What is really weird is that Copilot did not figure that difference out when it translated the Hello Evolved code, although it did figure it out as I was it typing above! This kind of inconsistency in Copilot leads me to conclude that we are a long way from calling it ready to be a fulltime code assistant.

Even with that issue, for the purpose I had in mind, it was a net win. I haven’t written code for Java in years but thanks to Copilot, I didn’t need to go hunt up a tutorial page to remind myself how to create working Java code. When I tested the code, I caught the bug right away and suspected this problem. However, if it were a more complex program that was being converted or I was new to Java instead of rusty, I probably would have struggled to figure out the problem.

What about using Copilot to write text? I’m writing this post in VS Code, so I’m seeing (and discarding) prompts from Copilot anytime I pause a few seconds while typing. Short snippets are usually ok, but it often tries to be too smart and ends up with repetitive nonsense like this:

The compiler errors were mostly around the fact that Java is a strongly typed language and I didn’t specify the types of the variables. The logic errors were mostly around the fact that Java is a strongly typed language and I didn’t specify the types of the variables.

It is a code generator, not a text generator, so I’m not going to conclude that it’s a bust just because of that. Maybe a dedicated text AI would be better, but I don’t see much purpose in my life for such a thing yet.

I do not think the current approach to AI will ever get us to a good code assistant. Programming languages change over time and most real world code is less than ideal, so using existing code to train a code assistant means it will never replace features like we get from tools like Resharper or IntelliJ that will alert us to better ways to code. One of the things I love about using Resharper in Visual Studio is that it tells me about new language features in C# as I code. Training AI on existing code simply can’t help us there.

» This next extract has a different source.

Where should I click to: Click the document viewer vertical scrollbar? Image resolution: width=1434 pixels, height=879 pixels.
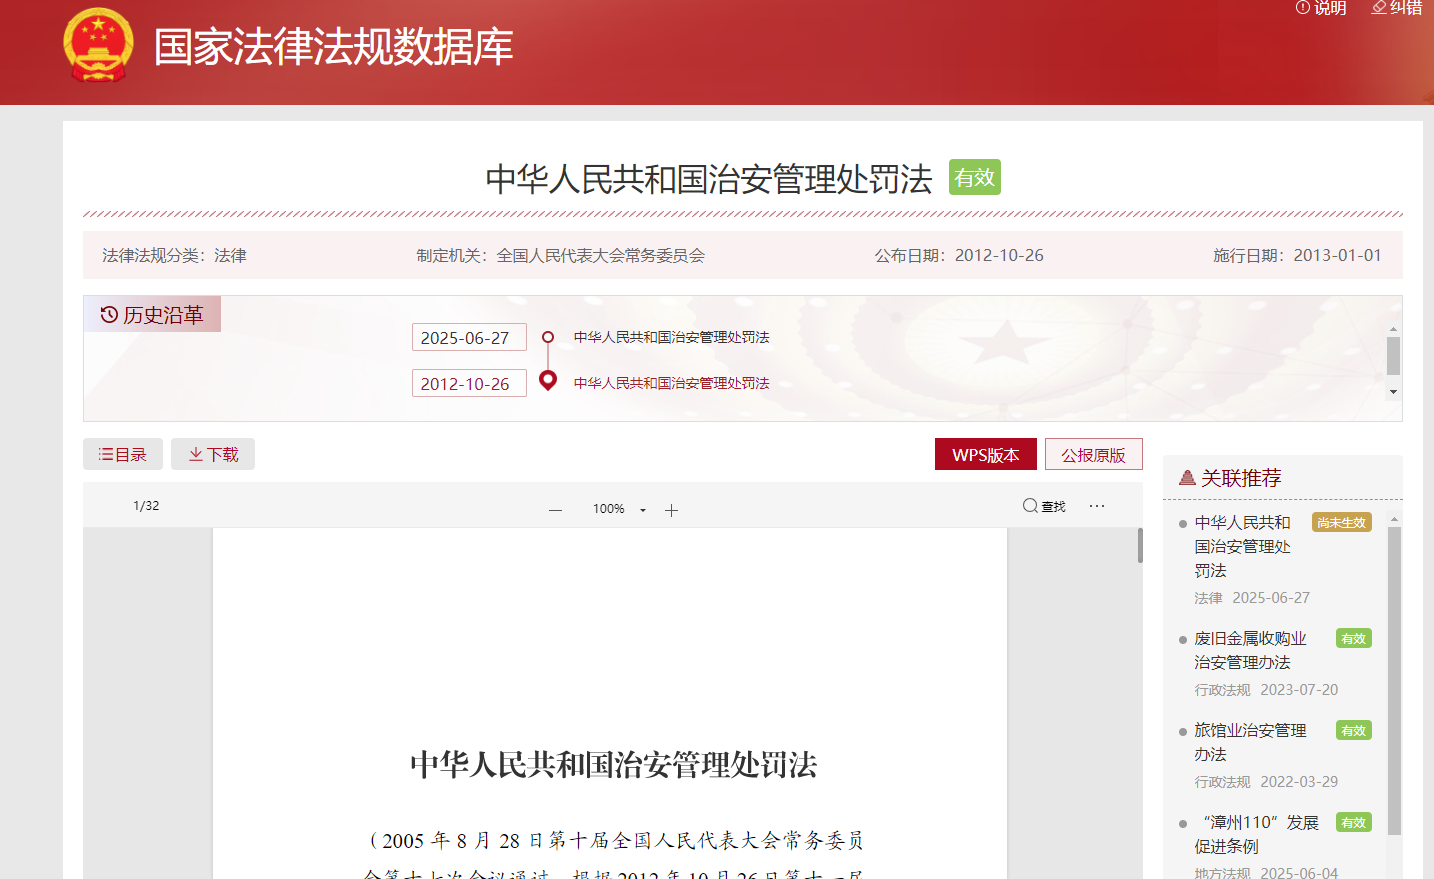coord(1140,546)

Where I think we’ll eventually land is when we fuse the two approaches: AI to prompt us as we type, but traditional rule based tools to help us meet good coding standards, restructure our code, and handle the questions that have clear answer.

There is also a brewing legal storm with AI and copyright. There’s a lot of strong opinions out there, but my not-a-lawyer self suspects we’re getting into very new ground with what will constitute infringement. Outside of concerns that Copilot may reproduce code verbatim in a way that may infringe someone’s license, there’s a lot of discussion about whether a model can legally/ethically/morally train on intellectual property(IP) like code, text, or artwork that it doesn’t have rights to reproduce. I think we’re going to see some interesting court cases in the very near future. Morally and ethically, I see training on IP that you don’t have rights to even have a single copy of is an obvious problem. The morals and ethics of training on IP that you legally possess a copy of but you don’t have rights to reproduce is less clear to me. I am writing this post based on a lifetime of learning to write by reading what other people have written. My biological neural network (my brain) was trained on text that I largely don’t have rights to reproduce. Is the output from an AI assistant similar? Does accelerating the learning process make a difference? Should we apply different standards when we’re training a computer based neural network? I’m honestly not sure what the answers are to any of those questions, but I’m sure we should all go watch “Colossus: The Forbin Project” to help build our comfort with notion of AI running the world.

The biggest lesson I learned from all of this? It is nice to have support in Visual Studio Code for so many languages! I’m a big fan of finding ways to lower the amount of brain I need to dedicate to tools so I can use more brain for the problem solving, so being able to stay in one editor was the biggest win.